Catarina Furtado justificou a sua participação na campanha, assinalando que não era possível ignorar o conflito no norte de Moçambique.

“Não podemos ignorar. Eu não conseguia dormir bem se não estivesse envolvida em algo que pudesse apenas atenuar, mas que servisse para nos juntar em prol desta causa”, referiu, assinalando que “mais uma vez as mulheres e crianças são as maiores vítimas”.

Além da sensibilização, a campanha consagra também a recolha de donativos, destinados ao Fundo das Nações Unidas para a Infância (UNICEF), a Cáritas e a Oikos, a atuar no terreno.

Catarina Furtado explicou que o envolvimento destas passou por serem organizações que “podem de alguma forma serem transversais na sua ajuda” devido às suas áreas de atuação.
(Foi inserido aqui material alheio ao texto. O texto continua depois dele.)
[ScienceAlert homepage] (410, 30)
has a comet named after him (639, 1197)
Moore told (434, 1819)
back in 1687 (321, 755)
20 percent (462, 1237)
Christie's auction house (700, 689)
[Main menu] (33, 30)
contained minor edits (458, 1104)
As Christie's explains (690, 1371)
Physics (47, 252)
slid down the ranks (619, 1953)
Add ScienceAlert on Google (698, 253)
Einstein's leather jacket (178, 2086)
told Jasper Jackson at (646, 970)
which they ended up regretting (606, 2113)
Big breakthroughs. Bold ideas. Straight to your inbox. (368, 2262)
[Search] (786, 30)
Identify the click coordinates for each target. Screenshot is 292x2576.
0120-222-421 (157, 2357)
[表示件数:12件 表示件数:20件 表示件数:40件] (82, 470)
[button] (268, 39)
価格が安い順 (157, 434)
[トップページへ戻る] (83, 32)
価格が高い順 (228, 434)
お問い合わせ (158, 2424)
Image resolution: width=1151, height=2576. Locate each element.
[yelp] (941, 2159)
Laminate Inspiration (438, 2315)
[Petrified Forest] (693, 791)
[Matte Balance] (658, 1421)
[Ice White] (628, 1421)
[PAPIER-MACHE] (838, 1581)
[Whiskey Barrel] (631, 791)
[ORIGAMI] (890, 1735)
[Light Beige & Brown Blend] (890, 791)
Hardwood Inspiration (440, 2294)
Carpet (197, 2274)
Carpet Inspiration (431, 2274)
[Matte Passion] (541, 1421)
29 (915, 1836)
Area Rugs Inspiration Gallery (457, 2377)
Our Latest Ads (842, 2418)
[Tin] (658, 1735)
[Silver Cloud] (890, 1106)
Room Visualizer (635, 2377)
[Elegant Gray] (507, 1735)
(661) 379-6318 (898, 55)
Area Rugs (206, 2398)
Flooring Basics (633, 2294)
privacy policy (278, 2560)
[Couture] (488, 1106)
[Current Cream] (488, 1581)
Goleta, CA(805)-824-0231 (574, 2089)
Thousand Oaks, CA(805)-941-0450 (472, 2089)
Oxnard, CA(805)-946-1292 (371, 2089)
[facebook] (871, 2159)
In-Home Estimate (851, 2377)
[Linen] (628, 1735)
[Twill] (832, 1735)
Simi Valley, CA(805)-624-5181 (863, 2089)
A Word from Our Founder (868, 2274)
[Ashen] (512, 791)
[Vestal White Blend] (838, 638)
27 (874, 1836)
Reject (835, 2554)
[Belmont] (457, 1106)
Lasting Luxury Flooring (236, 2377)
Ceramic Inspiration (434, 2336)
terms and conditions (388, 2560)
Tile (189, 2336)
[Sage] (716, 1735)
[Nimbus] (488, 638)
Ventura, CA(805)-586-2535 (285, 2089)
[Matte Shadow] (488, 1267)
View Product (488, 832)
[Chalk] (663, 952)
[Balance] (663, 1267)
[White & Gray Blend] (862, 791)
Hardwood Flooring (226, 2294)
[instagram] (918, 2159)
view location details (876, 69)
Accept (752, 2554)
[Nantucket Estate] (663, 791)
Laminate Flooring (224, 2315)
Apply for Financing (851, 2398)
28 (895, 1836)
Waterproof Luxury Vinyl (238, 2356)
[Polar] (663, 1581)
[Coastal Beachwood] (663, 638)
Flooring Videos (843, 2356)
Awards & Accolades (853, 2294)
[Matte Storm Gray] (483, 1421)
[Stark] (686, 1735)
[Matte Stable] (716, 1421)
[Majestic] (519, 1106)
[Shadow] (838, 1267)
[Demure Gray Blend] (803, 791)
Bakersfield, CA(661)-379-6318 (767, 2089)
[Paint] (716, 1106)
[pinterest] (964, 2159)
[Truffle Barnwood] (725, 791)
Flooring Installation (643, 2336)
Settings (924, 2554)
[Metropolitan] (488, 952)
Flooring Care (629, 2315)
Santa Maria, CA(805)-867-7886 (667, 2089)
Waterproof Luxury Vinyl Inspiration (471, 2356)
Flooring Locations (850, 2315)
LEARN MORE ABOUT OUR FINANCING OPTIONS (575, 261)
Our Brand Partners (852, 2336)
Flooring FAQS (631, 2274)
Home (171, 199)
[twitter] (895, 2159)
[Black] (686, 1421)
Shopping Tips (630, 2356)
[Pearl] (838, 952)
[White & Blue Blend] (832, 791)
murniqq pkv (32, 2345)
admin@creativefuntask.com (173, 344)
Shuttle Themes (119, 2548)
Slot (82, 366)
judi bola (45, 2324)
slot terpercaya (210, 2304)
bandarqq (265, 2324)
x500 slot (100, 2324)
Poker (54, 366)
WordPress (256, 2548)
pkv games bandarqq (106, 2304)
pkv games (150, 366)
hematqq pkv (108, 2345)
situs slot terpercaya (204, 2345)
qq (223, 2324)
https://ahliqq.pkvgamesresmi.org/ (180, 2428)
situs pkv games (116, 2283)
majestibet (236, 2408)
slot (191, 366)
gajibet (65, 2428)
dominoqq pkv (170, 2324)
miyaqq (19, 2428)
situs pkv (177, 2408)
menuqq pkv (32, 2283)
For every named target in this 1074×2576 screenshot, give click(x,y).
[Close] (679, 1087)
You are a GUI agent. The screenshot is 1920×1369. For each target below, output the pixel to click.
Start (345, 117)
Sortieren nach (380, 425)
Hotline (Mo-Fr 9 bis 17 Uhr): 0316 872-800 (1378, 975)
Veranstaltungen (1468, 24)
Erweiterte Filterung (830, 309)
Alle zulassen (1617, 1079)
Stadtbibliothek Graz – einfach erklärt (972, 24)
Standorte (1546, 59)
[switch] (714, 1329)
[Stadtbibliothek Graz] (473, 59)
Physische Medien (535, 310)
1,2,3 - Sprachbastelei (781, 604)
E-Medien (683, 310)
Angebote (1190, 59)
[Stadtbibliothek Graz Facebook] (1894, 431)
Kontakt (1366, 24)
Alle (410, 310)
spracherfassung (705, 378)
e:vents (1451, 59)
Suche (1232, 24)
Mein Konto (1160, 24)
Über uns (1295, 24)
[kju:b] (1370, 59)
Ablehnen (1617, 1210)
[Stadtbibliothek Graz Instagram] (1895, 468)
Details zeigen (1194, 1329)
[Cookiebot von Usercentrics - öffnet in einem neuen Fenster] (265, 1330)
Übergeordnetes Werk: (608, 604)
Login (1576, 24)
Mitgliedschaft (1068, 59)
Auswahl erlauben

“Achámos por bem que deveríamos convocar a sociedade a poder apoiar financeiramente com donativos, porque, na verdade, aqueles que são os relatos que eu tenho dos técnicos no terreno é que falta muita coisa, muita coisa, porque de facto aquela zona está muito abandonada, até do ponto de vista do próprio país e do próprio Governo”, lamentou a apresentadora.

“É puxar por cada um de nós e por todos, pelo exercício da nossa cidadania”, sublinhou, reiterando que “são violações dos direitos humanos”.

Catarina Furtado lamentou ainda que, na sua opinião, não tenha havido, desde o início, acesso a informações sobre o conflito.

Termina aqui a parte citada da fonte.